Nun aber nochmal zu Musik, typische Death Metal Riffs, die ich nicht eindeutig der schwedischen oder amerikanischen Schule zuordnen kann, wechseln sich mit stampfenden Midtempo Parts ab , um dann wieder in einen wahren Geschwindigkeitsrausch zu verfallen. Leider gelingt dies nicht immer so gut, wie bei dem zweiten Song des Albums “There Is Something Vicious”, den der kann trotz Gerülpse und argem Geprügel mit einem durchdachten Songaufbau und Struktur überzeugen, wogegen beinahe alle anderen Songs ziemlich wild und krachig daher kommen.
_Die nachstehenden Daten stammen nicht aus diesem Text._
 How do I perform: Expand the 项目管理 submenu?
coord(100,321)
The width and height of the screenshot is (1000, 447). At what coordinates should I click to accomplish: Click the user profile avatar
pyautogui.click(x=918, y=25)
Fans von Truppen die Death/Black Metal mit Hardcore verbinden, die sollten sich “The Daily Grind” mal anhören und auch Bolzfans könnten ihre Freude an dem Album haben. Den meisten Menschen kann ich aer ur raten, sich das Album erst an zu hören und dann zu entscheiden. Harter Tobak, den selbst ich mir nur selten anhören kann. Vielleicht entwickelt sich enoch einiges aus der Band, aber ich kann es nicht beschreien, denn auch wenn mir manche Tracks gefallen, entgleisen mir bei Kreisch/Rülps Songs wie “The Daily Grind”, der wenigsten nicht durchgehen rattert, oder “Ravaged By Disease” regelmäßig die Gesichtszüge. Besonders die Black Metal einflüsse bei letzterem machen es mir nicht gerade leicht, die Musik in einem positiverem Licht zu sehen. Ich geh dann mal wieder mein Gesicht sortieren und kann nicht versprechen, dass ich “The Daily Grind” noch oft höre......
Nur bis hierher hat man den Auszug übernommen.